1.Annual Returns to CIPRO!
All CC’s and PTY(LTD), should submit their annual returns to CIPRO, failing which, the company will be deregistered. Many company’s returns are not up to date. For help with your annual returns, contact sgafc@mweb.co.za.
2.BEE/EME Certificates
Even if your organisations turnover is below R5million, you will still have to obtain a certificate from DTI, to benefit from tenders from the state and other corporates. Contact us at sgafc@mweb.co.za for help with your BEE certificate.
3.New Companies ACT 2008
The long awaited draft Companies Regulations 2010 were published on the 22 December 2009 for public comment and will become effective on the implementation date of the Companies Act 2008. The Regulations will directly affect auditors and accounting officers’ bottom line.
The Companies Act requires several different topics to be addressed by Regulation, including the manner, form and procedures on how to conduct an independent review of annual financial statements as well as the professional qualifications, if any, of persons who may conduct such reviews.
In brief the draft regulations determine that public companies and those private companies that are deemed to be of public interest are subject to an audit. Non owner managed companies are subject to an Independent Review. Owner managed companies are not required to obtain a report on their annual financial statements but may voluntary or by request from creditors adopt the Independent Review in their memorandum of incorporation.
However It is expected that the Independent Review may replace Accounting Officer reports in statutes other than only the Close Corporation Act.
According to the current draft regulations the Independent Review consist of three different types of reports. The application of the Independent Review will therefore be determined by thresholds related to turn over, assets and number of employees.
All three reports are based on standards as issued by the International Federation of Accountants (IFAC) and it is determined that only an Independent Accounting Professional may issue an Independent Review.
The introduction of the Independent Review addresses two shortcomings of the traditional accounting officer reports. It provides for a standardised qualifications framework for those that will issue Independent Reviews and standardises the process of issuing an Independent Review report.
Although the primary focus of the seminar will be to introduce Independent Review standards, other substantial issues arising under the Companies Regulations 2010 will also be addressed.
The new reporting framework presents an opportunity to significantly reduce the compliance burden on auditors and accounting officers and reduce the cost of producing financial statements for owner managed companies and close corporations. Sole proprietors, partnerships and trusts will be able to voluntary adopt the application of the Independent Review regime in the preparation of and reporting on financial statements.
Nicholaas Van Wyk www.saipa.co.za
4. THERE ARE HOWEVER BENEFITS TO BE OBTAINED FROM AUDITS, DESPITE CHANGES TO CORPORATE LAW!
The main purpose of an audit of financial statements is to provide shareholders, financiers, suppliers and other stakeholders with assurance that the financial statements are free from material misstatement and the opinion expressed by the auditors is objective and independent in this regard. Additional benefits that flow from this process include the uncovering of fraudulent activities and assessing the impact of risks, efficiency and quality.
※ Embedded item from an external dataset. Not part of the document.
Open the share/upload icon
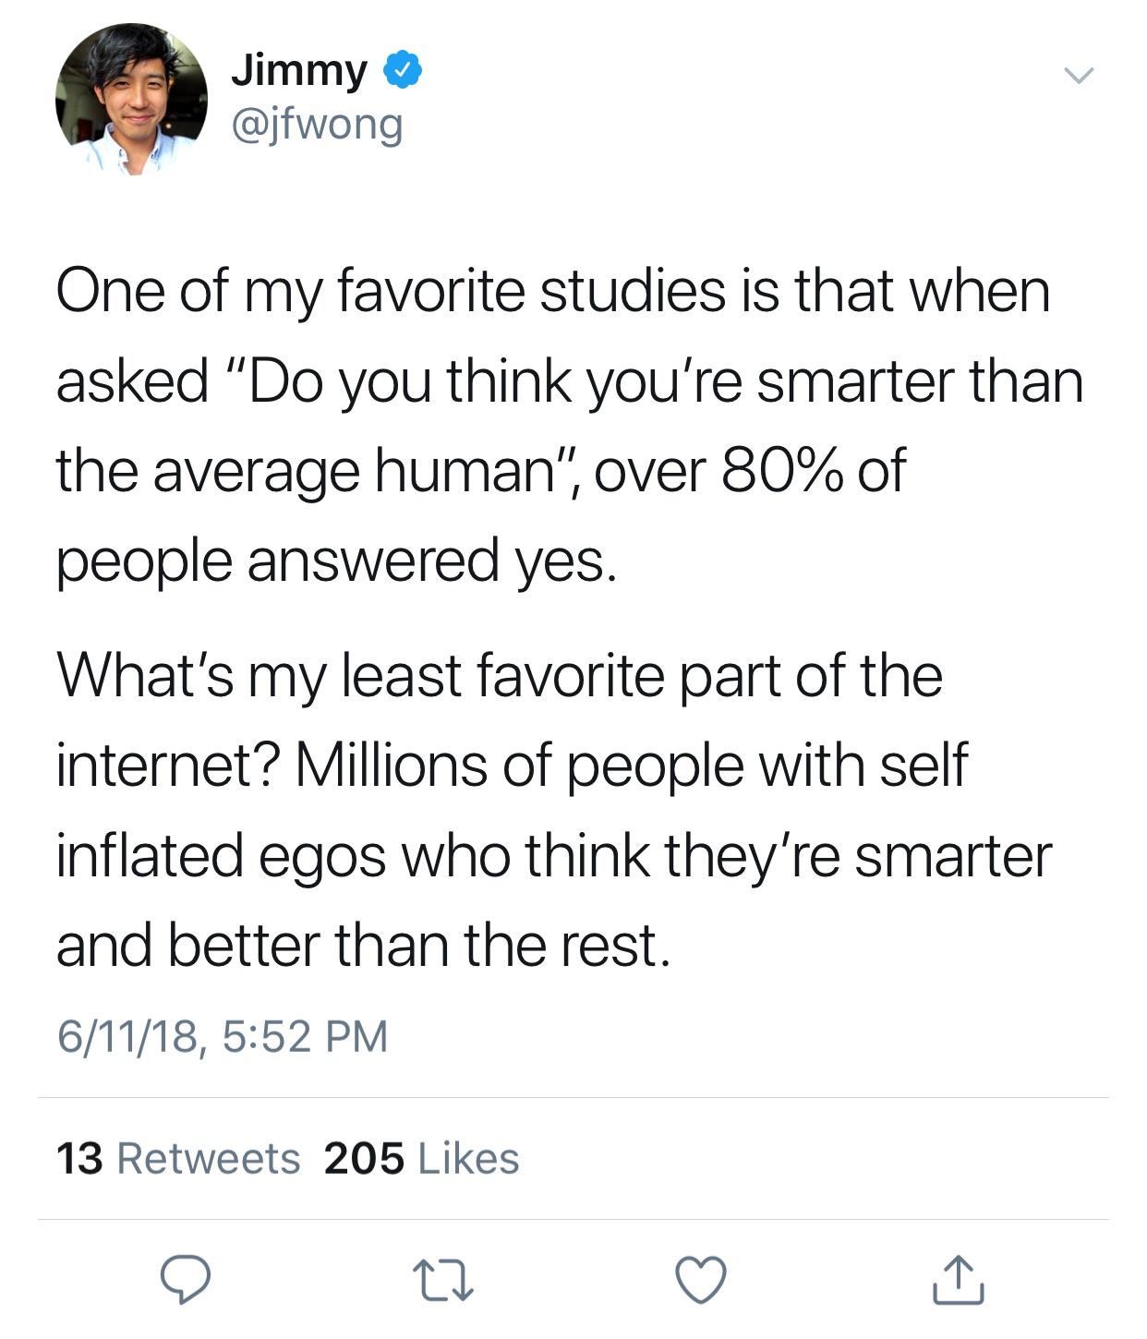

The benefits of an audit to any organisation are immediately visible. Audit recommendation’s lead to enhanced control over processes and increases the efficiency and effectiveness of operations. Management will have a good grip on their financial systems. If there are improvements that are needed in internal controls the audit process can identify this and therefore save the company in the long run. The management, as well as shareholders, suppliers and financers, are also assured that the risks in their organisation are well-managed and effective systems are in place to handle them.
An audit can uncover inaccuracies and discrepancies within an organisation’s records, which may be indications of weak financial organisation or even internal fraud. Financial reviews lead to cost savings and provide management with an assessment of financial stability.
Anyone whose business has a number of staff, functions, office locations or technical systems that s/he is not personally and solely operating may run the risk of errors or irregularities occurring in their business. It is also desirable to check and deter fraud by carrying out a regular audit.
- An audit assures shareholders and directors not involved in the accounting functions on a day-to-day basis that the business is running in accordance with the information they are receiving, and helps reduce the scope for fraud and poor accounting. Standardisation of accounting standards is also achieved.
- Tax benefits may also be obtained which can improve the cash flow of the company and at the same time reduce the tax burden
- An audit facilitates the provision of advice that can have real financial benefits for a business, including how the business is running, what margins can be expected and how these can be achieved. Advice can cover anything from the tightening of internal controls, to reducing the risk of fraud or tax planning.
- An audit will enhance the credibility and reliability of the figures being submitted to prospective purchasers.
- An audit adds credibility to published information for all stakeholders including employees, customers, suppliers, investors and tax authorities:
- Credit ratings may be affected by not having an audit. Suppliers may not be prepared to give appropriate credit limits. Banks and trade suppliers rely in part on credit rating agencies’ assessment of the company, and will look more favourably on companies that have an audit.
- In the event of insurance claims, loss adjusters often have more faith in audited accounts.
- An audit provides assurance to shareholders that the figures in the accounts show a true and fair view.